So why is German chocolate cake called such? In the early 1850’s, an English-American chocolate mill worker named Samuel German invented a sweet chocolate baking bar for The Baker Chocolate Company in Dorchester, Massachusetts. Walter Baker, owner of Baker’s, bought the recipe from German for $1000, and the chocolate bar was named in honor of him: Baker’s German’s Sweet Chocolate.

At the time, Baker’s (which is also a misleading name, as “Baker” was the last name of the family, and was not chosen to mean that the chocolate was only for bakers) chocolate was exclusively used for baking. It was more bitter, whereas the German chocolate bar had a higher sugar content, and was marketed as “palatable” and “a great favorite with children,” implying that it was meant to be eaten on its own, much the way you would eat a Hershey’s bar now, instead of to be used in baked goods.

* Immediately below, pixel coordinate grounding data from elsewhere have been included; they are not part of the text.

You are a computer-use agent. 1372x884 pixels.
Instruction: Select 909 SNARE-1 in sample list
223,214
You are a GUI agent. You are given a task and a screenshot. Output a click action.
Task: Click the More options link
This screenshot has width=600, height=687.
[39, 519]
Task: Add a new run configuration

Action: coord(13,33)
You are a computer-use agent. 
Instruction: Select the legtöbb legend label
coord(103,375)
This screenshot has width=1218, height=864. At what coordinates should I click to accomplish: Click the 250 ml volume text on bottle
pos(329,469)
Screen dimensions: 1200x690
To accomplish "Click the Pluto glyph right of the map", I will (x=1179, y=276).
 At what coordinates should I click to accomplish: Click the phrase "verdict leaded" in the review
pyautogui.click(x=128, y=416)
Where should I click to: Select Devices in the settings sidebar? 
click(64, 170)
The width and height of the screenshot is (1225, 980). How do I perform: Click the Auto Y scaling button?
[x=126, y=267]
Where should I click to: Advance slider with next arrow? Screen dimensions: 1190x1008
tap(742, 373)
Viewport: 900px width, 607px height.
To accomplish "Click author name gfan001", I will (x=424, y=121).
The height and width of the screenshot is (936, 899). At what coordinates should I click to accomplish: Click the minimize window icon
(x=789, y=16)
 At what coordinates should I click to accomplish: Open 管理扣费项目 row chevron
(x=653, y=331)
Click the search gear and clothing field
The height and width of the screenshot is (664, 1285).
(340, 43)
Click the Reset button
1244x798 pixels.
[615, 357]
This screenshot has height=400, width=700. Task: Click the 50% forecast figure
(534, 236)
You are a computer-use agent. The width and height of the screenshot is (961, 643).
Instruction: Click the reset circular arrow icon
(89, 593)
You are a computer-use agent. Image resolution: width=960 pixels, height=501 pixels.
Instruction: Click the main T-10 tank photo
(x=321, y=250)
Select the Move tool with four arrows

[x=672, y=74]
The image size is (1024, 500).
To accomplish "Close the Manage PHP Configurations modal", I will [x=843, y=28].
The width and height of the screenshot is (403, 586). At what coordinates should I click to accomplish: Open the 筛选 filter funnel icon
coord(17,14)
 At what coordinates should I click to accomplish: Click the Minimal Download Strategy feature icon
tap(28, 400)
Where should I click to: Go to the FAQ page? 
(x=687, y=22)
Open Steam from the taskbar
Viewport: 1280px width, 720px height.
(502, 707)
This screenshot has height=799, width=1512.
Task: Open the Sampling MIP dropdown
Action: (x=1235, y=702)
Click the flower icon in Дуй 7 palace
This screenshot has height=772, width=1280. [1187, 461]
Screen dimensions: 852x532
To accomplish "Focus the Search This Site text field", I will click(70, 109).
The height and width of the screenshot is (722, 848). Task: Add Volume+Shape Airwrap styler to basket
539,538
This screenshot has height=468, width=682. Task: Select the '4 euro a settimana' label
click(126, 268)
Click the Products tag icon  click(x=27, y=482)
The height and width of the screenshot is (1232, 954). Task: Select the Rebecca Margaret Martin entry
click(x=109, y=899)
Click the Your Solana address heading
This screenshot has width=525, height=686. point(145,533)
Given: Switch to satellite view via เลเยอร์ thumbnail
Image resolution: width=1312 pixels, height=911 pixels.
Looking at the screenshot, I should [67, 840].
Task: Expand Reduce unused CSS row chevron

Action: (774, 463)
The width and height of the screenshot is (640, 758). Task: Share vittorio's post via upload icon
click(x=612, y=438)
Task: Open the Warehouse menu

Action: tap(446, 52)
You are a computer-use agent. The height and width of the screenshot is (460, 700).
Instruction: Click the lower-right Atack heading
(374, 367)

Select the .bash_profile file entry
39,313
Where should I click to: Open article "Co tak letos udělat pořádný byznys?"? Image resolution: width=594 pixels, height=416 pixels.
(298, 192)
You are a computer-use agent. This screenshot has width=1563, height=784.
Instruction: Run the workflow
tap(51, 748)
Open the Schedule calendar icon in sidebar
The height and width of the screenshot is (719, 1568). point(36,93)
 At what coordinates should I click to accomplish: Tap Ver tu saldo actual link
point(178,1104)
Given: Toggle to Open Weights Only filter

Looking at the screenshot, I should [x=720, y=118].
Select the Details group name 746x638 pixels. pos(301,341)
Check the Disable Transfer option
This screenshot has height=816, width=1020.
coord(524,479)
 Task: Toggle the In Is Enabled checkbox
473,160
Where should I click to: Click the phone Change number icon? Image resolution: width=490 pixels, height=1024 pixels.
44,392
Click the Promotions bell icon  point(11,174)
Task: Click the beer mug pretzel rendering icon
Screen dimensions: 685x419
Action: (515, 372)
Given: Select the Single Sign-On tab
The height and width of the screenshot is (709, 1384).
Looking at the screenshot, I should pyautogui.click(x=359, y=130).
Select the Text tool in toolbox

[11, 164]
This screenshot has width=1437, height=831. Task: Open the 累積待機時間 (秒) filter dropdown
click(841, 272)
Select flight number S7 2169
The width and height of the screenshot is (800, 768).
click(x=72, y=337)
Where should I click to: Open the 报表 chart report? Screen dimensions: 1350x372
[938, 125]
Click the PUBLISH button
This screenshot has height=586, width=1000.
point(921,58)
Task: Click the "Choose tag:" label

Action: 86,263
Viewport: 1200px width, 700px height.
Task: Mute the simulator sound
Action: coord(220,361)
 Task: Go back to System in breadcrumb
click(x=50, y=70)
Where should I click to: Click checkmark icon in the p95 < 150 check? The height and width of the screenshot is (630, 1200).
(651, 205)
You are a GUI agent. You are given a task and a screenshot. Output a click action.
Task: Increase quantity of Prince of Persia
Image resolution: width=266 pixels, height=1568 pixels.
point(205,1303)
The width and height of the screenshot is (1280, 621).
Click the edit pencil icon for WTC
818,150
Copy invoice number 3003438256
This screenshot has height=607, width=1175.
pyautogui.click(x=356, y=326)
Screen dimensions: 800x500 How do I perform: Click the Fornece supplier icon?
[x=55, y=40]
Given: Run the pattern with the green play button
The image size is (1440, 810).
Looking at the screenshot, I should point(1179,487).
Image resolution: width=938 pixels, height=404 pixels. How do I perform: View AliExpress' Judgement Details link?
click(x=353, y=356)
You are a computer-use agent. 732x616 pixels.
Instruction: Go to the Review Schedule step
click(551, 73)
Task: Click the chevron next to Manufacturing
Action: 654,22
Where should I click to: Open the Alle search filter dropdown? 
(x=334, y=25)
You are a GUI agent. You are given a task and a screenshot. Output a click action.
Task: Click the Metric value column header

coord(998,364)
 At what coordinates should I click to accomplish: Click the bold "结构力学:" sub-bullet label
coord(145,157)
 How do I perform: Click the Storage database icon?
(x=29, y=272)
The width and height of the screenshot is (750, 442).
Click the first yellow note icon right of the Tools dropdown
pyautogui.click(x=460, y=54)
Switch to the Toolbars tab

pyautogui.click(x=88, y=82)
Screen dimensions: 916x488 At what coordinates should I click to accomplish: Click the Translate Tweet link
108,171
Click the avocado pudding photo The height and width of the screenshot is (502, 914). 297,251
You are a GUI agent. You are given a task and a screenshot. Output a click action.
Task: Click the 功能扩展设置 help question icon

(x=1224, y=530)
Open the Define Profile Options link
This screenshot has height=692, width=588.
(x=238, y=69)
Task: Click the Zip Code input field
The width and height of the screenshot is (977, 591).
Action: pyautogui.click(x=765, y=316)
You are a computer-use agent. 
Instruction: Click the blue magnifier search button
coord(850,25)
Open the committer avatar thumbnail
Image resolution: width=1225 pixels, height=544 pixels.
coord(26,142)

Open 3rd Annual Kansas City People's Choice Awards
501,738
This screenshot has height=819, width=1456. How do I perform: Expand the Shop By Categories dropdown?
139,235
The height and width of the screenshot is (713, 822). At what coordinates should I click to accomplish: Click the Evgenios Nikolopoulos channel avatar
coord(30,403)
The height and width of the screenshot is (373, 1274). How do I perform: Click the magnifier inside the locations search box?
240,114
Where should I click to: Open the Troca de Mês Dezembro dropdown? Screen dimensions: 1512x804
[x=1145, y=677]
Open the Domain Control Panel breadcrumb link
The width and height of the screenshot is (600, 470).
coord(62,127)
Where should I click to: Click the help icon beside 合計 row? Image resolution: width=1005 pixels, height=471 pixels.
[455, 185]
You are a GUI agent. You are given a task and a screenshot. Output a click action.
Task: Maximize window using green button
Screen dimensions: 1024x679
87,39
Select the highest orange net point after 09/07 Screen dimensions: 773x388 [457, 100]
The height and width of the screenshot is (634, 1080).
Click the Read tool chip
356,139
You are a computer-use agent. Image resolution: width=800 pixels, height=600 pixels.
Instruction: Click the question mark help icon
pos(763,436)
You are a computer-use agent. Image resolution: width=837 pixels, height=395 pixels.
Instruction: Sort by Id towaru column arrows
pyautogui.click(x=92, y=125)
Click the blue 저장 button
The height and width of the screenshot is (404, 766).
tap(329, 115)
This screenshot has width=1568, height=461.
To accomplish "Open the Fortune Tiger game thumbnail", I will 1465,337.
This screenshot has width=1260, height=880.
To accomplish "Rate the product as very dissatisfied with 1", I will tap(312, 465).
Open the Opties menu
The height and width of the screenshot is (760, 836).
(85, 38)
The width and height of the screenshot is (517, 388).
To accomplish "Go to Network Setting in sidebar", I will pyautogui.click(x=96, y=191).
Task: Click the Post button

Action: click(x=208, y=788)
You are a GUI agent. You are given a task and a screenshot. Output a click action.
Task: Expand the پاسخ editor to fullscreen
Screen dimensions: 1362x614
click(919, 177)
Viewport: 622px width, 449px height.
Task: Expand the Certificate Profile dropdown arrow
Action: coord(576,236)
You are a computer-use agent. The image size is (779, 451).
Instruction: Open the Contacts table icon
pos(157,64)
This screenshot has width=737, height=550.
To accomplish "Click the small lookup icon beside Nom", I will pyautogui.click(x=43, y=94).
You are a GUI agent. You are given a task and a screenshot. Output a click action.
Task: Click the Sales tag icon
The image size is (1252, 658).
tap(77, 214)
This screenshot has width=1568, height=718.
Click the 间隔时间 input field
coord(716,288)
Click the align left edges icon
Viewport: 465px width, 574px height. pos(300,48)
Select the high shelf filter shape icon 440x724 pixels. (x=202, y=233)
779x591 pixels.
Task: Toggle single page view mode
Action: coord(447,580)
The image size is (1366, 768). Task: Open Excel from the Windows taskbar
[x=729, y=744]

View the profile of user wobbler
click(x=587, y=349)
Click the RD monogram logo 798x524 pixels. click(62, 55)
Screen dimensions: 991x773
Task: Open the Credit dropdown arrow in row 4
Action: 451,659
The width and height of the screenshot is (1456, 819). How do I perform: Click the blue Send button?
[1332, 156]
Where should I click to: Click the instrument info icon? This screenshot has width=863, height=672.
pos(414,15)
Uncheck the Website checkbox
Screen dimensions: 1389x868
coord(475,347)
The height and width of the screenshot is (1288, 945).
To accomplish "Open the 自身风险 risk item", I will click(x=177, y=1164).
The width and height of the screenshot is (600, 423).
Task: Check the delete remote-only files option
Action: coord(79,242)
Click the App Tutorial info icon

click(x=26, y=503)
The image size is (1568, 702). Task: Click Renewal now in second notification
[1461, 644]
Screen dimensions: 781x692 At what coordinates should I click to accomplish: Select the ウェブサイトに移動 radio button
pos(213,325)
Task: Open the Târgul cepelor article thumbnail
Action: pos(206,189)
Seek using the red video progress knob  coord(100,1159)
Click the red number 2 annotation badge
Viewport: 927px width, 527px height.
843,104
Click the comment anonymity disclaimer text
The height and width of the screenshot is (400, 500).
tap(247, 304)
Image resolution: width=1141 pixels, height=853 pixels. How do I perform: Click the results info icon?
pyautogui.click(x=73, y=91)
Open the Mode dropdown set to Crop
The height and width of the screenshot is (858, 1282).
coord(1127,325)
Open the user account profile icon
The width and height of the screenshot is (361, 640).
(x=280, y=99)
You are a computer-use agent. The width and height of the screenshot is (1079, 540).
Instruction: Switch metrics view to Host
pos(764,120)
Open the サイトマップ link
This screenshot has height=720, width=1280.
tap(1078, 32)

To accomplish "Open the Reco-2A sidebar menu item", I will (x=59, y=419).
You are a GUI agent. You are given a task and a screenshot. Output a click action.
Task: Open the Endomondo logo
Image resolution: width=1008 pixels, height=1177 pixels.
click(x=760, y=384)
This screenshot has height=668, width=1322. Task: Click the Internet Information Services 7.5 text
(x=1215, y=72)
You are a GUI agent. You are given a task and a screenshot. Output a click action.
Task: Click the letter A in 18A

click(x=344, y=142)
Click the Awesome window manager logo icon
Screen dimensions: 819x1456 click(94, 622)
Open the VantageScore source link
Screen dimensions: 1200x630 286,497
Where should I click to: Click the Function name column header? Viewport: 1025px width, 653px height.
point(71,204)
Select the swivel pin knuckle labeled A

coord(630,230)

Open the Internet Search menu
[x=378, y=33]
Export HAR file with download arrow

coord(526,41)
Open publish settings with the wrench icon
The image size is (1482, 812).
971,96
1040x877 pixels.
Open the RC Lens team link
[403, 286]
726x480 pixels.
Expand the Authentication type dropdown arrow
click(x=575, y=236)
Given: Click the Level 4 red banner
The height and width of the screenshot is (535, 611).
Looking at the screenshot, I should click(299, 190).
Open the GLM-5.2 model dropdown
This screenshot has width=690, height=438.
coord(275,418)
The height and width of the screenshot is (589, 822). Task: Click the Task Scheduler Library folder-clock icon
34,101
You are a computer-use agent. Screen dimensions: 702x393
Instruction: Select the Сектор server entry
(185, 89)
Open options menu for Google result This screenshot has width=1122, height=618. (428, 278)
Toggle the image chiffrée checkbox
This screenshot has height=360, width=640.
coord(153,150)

The Baker Chocolate Company continued to thrive over the next hundred years, which allowed for what we now know as German chocolate cake to be created. German chocolate cake, a multi-layered chocolate cake separated by a caramel-pecan-coconut filling, and sometimes topped with chocolate frosting, is often attributed to Mrs. George Clay, a homemaker in Dallas, and was first shared by The Dallas Morning News food editor Julie Benell in 1957. While this is the most-referenced origin of the recipe,  I’ve seen a reference to almost the exact same recipe over a year earlier in a May 1956 edition of The Irving News Record, printed in Irving, Texas. Curiously, the 1956 article states that “Daisy,” the food editor for The Irving News Record, actually got the recipe from her daughter, who was living in Oklahoma, and brought it back to Texas.

Whether we thank “Daisy” or Julie Benell for the recipe, we know that once it hit papers, it spread like wildfire across the United States. By 1958, General Foods, which now owned Baker’s chocolate, had decided to print the recipe in a recipe booklet. After this, the public’s interest was fully piqued, and Baker’s German chocolate sales increased by a whopping 73%.

It should also be noted that, by the earliest printings of this recipe in newspapers, the cake was already being called “German chocolate cake” instead of “German’s chocolate cake.” I’ve seen a lot of references to the fact that the name changed over the years, but that doesn’t seem to be the case. I have guesses as to why this is, the most probable being that home cooks, 100 years after Samuel German invented his chocolate bar, had no idea that the possessive German’s chocolate bar was created by a man named Samuel German. I would suppose that they assumed it was a German form of chocolate.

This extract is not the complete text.